1535 Bernard Wapowski visits Copernicus, tries to publish his almanac of planetary positions.
1536 Rheticus becomes lecturer in mathematics at Wittenberg.
Cardinal Schönberg’s November 1 letter asks Copernicus to release his theory.
1537 Bishop Maurycy Ferber dies, July 1, replaced by Johannes
Canon Tiedemann Giese becomes Bishop of Kulm.
Cardinal Schönberg dies, September 9.
1538 Rheticus goes to Nuremberg in autumn, meets Johann Schöner.
Pope Paul III excommunicates King Henry VIII.
1539 Canon Felix Reich dies, March 1.
Dantiscus issues new edict against Lutheran heresy in March.
Rheticus arrives in Frauenburg in May, completes the First Account September 23.
1540 First Account published in Danzig in March.
Rheticus returns briefly to Wittenberg to teach in December.
1541 Second printing of First Account in Basel.
Melanchthon and colleagues attempt reconciliation with Catholic Church.
Rheticus returns to Wittenberg, elected dean of Faculty of Arts in October.
Rheticus publishes On the Sides and Angles of Triangles by Copernicus.
1542 Rheticus’s term as dean ends in April; he goes to Nuremberg.
Johannes Petreius begins printing On the Revolutions at his press in May.
Copernicus writes his dedication to Pope Paul III in June.
Pope Paul III establishes the Roman Holy Office of the Inquisition.
Rheticus leaves Nuremberg for Leipzig in October.
Copernicus suffers a stroke in late November or early December, is left paralyzed on right side.
1543 Printing of On the Revolutions concludes in April.
Crown Prince Sigismund Augustus marries Archduchess Elisabeth of Austria.
Copernicus dies, May 24.
1545 Pope Paul III convenes the Council of Trent.
1546 Martin Luther dies, February 18.
1547 Rheticus suffers a five-month spiritual crisis, moves to Zurich at year’s end.
1548 Returning to Leipzig, Rheticus is elected dean of Faculty of Arts, October 13.
Bishop Dantiscus dies, October 27.
1549 Tiedemann Giese becomes Bishop of Varmia, January 25.
Rheticus’s works listed on the Index of Prohibited Books along with those of Martin Luther and Johann Schöner.
Duke Albrecht appoints Andreas Osiander head theologian of new university in Königsberg.
1550 Bishop Giese dies, October 23.
1551 Rheticus publishes his Canon of the Science of Triangles.
Accused of sodomy, Rheticus flees Leipzig in April.
1554 Rheticus moves to Krakow in spring, works as a medical doctor.

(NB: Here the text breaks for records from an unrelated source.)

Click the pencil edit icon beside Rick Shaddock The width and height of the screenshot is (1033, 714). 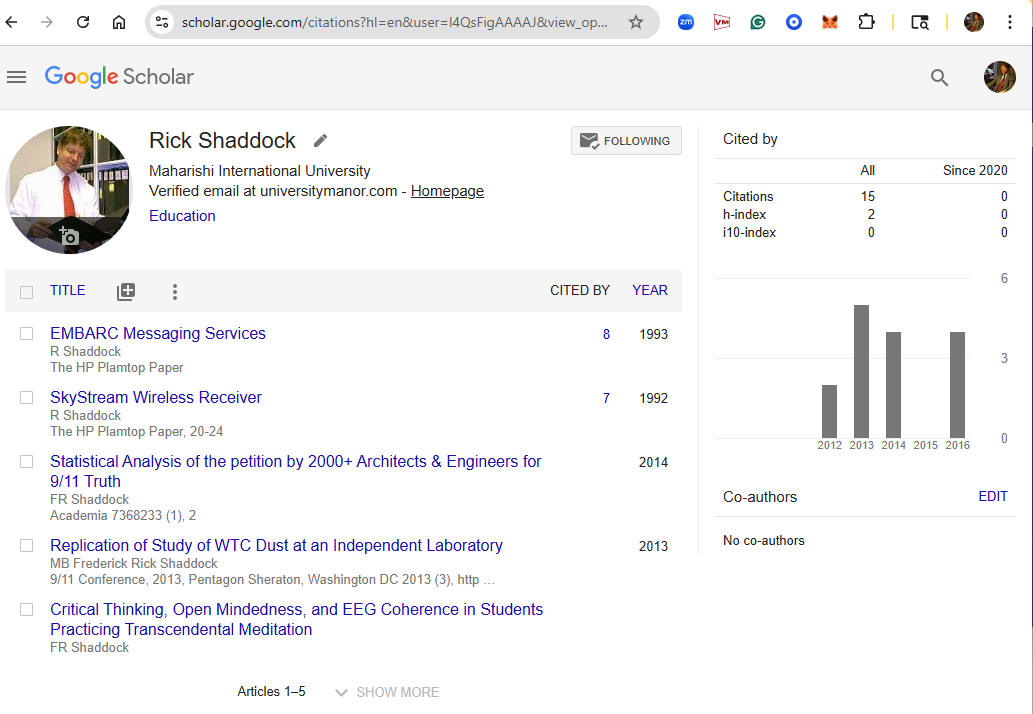pyautogui.click(x=320, y=141)
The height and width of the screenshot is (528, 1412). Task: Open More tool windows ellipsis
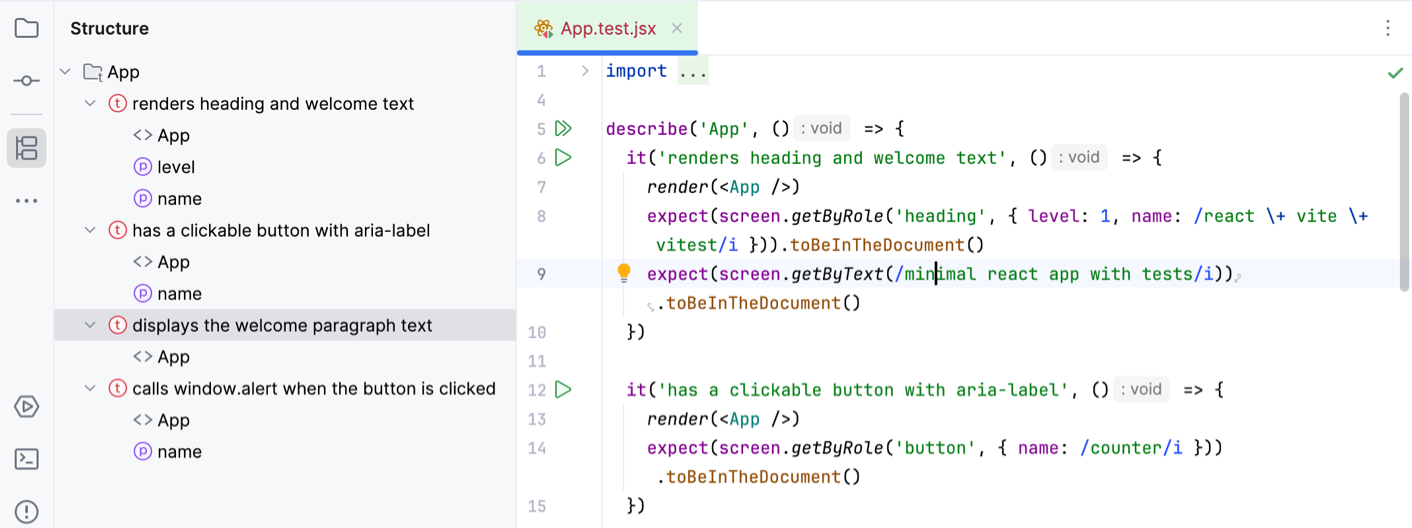tap(27, 201)
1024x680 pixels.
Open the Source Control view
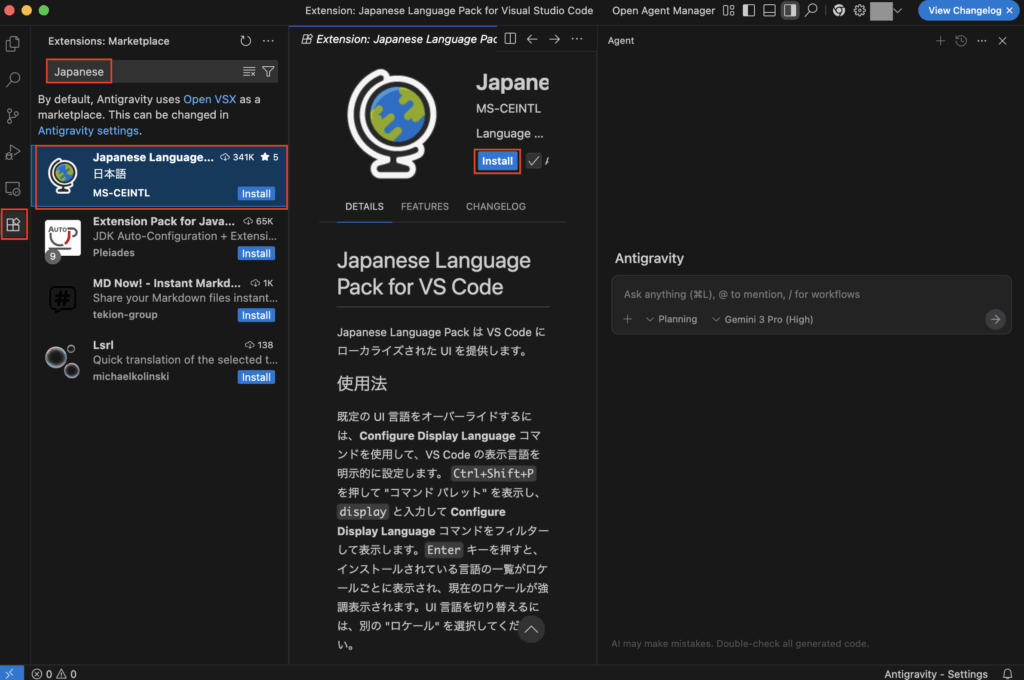pos(13,116)
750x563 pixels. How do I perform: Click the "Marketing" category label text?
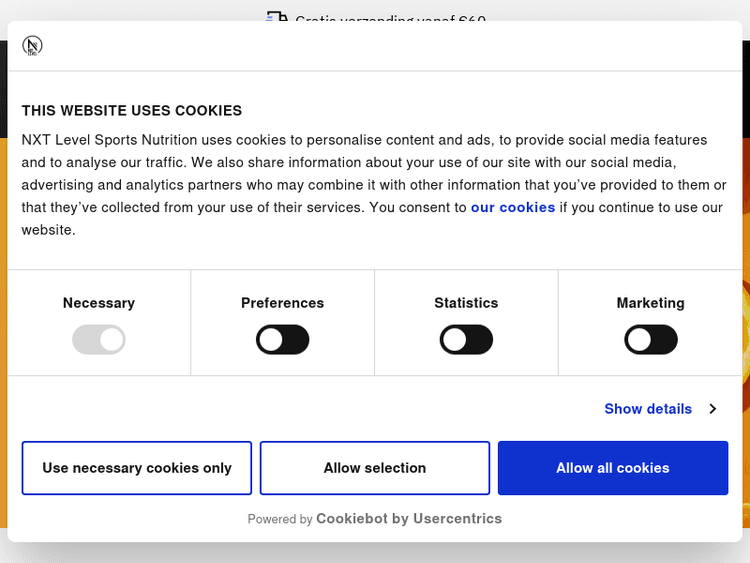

1562 Copernicus’s relative Jan Loitz renounces his canonry in order to marry, February 8.
1564 Decrees of Council of Trent prohibit interpretation of Scripture by laymen.
1566 Second edition of On the Revolutions published in Basel.
1572 Tycho Brahe observes “new star” in November, writes De nova stella.
1574 Rheticus dies, December 4.
1582 Pope Gregory XIII replaces the Julian calendar with the Gregorian.
1588 Tycho publishes his geo-heliocentric system.
1595 Bartholomew Pitiscus, Calvinist theologian and mathematician, composes his Trigonometry, which title establishes the enduring term for the science of triangles.
1596 Johannes Kepler publishes his Mysterium cosmographicum.
Valentin Otto publishes Rheticus’s work as Opus palatinum, full of errors.
1604 Kepler observes a nova.
1609 Galileo observes the Moon and Milky Way with an early telescope.
1610 Galileo’s discovery of Jupiter’s moons, in January, convinces him
Copernicus was right; he publishes The Starry Messenger.
1613 Pitiscus publishes new summary of Rheticus’s work, Mathematical Treasury, in Frankfurt.
1616 On the Revolutions appears on the Index of Prohibited Books, “until corrected.”
1617 Third edition of On the Revolutions published in Amsterdam.
1619 Kepler’s books listed on the Index.
1620 The Index names corrections that must be made to On the Revolutions.
1627 Kepler publishes the Rudolfine Tables.
1632 Galileo publishes his Dialogue Concerning the Two Chief Systems of the World.
1772 Ignacy Krasicki, the last independent Bishop of Varmia, sees his diocese absorbed into the Kingdom of Prussia by the first partition of Poland.
1835 On the Revolutions and Galileo’s Dialogue dropped from the Index.
1972 Copernicus satellite launched to study ultraviolet and X-ray sources in space.
2008 First-edition copy of On the Revolutions sold at auction for more than $2 million.
2010 Copernicus’s remains, having been exhumed for scientific study, reburied in the cathedral at Frombork (formerly Frauenburg).